Woody Allen exige indemnização milionária à Amazon

Realizador tem um filme pronto há meses e Amazon não o estreou devido às acusações de abuso sexual

O diretor de cinema americano Woody Allen apresentou uma queixa contra os estúdios da Amazon, exigindo uma indemnização de 68 milhões de dólares (60 milhões de euros) por incumprimento de um contrato para a produção de quatro filmes. De acordo com a denúncia citada pela agência EFE, a Amazon recusou-se a transmitir o último filme de Woody Allen, A Rainy Day in New York, concluído há seis meses, devido a "uma acusação infundada (de assédio sexual) de há 25 anos".

No processo aberto hoje contra a gigante de televisão pelo diretor de cinema, Allen também critica a Amazon por ter dado "vagas razões" para quebrar o cumprimento do acordo. "A Amazon tentou justificar a sua ação referindo-se a uma acusação infundada de há 25 anos contra Allen, mas essa acusação já era bem conhecida pela Amazon, antes da Amazon chegar a acordo com Allen para quatro filmes", diz o texto dos advogados citado pela publicação.

Em 1992, a então parceira do cineasta, Mia Farrow, alegou durante o processo de separação, que Woody Allen tinha abusado de Dylan, filha adotiva de ambos, quando ela tinha apenas 7 anos.
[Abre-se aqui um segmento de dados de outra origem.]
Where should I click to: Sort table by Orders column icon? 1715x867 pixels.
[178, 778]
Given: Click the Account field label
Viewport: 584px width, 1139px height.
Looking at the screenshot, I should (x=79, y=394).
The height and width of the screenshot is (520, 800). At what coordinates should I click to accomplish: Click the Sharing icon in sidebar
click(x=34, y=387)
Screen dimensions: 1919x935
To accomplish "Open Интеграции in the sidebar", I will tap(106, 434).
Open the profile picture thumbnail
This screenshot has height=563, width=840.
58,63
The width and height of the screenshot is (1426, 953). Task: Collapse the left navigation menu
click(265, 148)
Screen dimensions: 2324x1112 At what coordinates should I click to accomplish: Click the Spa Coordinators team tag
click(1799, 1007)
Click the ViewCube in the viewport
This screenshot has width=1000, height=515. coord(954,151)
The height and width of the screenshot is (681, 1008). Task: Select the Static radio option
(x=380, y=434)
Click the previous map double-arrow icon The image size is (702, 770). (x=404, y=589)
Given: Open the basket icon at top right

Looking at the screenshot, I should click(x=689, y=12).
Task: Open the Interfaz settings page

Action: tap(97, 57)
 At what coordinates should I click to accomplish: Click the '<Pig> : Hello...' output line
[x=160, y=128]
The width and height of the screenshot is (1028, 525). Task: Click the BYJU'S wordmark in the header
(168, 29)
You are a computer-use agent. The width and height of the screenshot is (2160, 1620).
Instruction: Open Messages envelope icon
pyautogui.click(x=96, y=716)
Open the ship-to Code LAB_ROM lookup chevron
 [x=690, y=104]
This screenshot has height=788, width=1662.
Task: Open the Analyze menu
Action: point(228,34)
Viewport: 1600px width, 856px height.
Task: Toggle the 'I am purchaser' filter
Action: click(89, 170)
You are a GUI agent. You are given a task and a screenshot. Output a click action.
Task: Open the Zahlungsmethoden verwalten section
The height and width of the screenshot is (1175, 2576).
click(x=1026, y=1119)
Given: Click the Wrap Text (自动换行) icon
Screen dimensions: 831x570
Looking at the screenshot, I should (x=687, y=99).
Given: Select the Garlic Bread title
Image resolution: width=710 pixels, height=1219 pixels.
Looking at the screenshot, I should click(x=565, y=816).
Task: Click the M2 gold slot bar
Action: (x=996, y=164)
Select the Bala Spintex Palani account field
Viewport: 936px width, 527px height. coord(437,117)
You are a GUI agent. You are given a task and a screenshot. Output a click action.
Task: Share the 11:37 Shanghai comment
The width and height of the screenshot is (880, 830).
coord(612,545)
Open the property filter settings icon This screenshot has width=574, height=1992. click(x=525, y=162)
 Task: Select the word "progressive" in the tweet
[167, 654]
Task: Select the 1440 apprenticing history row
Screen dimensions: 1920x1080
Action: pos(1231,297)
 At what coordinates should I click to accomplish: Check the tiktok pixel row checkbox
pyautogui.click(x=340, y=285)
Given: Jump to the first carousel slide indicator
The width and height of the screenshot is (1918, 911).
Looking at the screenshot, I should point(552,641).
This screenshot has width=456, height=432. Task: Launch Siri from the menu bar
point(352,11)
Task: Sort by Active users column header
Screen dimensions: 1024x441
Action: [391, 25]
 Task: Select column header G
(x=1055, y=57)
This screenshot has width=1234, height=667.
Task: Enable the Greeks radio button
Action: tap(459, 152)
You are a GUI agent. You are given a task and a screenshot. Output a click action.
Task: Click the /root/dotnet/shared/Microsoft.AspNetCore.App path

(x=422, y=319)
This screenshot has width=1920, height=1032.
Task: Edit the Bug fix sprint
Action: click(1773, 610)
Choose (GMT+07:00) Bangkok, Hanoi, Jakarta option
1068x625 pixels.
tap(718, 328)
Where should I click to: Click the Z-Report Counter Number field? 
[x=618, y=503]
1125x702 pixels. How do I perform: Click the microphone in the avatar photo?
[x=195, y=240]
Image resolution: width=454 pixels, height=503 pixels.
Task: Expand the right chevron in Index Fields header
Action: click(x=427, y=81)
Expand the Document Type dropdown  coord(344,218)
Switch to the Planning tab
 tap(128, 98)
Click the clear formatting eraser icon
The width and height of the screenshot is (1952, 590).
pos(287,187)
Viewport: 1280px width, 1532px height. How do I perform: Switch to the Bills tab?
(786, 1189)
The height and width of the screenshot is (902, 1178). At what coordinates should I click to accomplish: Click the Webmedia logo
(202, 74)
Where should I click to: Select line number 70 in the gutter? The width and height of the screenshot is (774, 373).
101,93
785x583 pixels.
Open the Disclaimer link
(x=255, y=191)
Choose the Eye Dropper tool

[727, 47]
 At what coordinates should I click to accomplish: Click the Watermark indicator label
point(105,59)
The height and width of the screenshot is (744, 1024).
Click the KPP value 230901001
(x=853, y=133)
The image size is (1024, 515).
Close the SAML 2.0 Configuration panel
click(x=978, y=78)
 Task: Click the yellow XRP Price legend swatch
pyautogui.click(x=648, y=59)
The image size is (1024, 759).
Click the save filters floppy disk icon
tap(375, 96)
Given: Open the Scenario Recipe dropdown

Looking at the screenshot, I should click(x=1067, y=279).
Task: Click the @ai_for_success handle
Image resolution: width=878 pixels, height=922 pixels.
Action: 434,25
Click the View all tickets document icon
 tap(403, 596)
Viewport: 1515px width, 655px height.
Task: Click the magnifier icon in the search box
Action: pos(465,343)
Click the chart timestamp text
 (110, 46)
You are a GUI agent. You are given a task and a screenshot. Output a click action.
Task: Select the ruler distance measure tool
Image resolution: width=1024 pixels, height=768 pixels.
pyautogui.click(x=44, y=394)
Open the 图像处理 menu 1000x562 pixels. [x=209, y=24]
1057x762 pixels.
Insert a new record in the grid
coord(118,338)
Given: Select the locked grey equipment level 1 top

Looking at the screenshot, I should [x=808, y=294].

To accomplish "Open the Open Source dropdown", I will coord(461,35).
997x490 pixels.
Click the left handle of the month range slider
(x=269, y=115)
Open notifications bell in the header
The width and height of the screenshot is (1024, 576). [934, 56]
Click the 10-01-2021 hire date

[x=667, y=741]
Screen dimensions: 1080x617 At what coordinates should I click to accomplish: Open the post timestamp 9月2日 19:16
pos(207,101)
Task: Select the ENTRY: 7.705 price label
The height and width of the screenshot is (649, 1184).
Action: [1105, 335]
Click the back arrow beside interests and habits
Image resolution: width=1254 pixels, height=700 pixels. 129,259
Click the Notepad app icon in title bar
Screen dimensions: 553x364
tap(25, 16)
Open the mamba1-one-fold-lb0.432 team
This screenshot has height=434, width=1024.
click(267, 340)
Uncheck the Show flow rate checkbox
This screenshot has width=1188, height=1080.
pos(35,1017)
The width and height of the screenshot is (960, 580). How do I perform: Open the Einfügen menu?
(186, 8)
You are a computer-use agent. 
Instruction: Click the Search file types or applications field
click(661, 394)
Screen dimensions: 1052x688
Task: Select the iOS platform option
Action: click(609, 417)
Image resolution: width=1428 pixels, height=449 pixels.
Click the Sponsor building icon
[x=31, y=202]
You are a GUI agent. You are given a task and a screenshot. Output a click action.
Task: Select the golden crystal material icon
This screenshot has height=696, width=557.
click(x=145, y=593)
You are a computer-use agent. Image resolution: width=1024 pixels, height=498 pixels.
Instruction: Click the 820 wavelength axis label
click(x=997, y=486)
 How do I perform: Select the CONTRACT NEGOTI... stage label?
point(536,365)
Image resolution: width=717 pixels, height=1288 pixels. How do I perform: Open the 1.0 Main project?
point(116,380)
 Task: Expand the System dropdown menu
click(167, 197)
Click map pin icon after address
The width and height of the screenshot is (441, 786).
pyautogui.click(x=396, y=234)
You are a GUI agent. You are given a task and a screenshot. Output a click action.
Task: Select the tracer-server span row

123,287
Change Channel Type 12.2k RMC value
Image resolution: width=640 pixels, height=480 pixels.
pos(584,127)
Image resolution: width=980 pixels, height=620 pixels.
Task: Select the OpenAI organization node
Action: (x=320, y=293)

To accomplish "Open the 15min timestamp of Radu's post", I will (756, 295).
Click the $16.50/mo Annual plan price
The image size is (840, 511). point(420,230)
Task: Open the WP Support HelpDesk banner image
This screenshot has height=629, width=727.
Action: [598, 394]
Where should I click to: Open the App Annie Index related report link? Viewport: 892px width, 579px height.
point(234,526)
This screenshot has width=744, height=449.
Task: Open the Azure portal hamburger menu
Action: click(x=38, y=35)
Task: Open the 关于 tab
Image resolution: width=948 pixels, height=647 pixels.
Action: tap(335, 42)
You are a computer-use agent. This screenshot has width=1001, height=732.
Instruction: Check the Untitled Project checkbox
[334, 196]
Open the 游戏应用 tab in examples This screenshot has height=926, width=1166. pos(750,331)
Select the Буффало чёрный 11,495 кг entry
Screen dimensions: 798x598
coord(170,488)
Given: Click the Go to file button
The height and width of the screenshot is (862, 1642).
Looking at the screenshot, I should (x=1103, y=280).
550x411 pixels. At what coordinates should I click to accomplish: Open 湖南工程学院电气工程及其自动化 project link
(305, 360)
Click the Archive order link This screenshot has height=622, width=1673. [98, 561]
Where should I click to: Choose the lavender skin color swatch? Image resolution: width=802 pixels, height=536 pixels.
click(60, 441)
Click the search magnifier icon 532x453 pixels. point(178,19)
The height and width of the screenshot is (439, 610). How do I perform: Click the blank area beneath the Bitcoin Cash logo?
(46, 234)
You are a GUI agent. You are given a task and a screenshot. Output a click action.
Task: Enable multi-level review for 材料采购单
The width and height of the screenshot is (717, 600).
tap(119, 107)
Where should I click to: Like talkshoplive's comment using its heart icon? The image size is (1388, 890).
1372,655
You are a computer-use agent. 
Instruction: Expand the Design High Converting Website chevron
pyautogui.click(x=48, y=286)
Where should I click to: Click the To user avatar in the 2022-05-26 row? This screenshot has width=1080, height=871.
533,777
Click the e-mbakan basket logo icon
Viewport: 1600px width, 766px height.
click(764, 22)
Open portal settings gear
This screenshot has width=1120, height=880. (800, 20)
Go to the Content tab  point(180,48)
No documento, os advogados de Allen argumentam que em janeiro de 2018, após o nascimento do movimento #MeToo, a Amazon propôs ao cineasta que a transmissão do filme fosse adiada até 2019, tendo Allen aceitado. Além do valor relacionado com os pagamentos dos filmes, o cineasta exige uma indemnização por danos e o pagamento dos honorários dos advogados.

A Rainy Day in New York foi filmado em 2017 e tem no elenco nomes como Jude Law, Rebecca Hall, Selena Gomez, Elle Fanning e Timothée Chalamet, entre outros.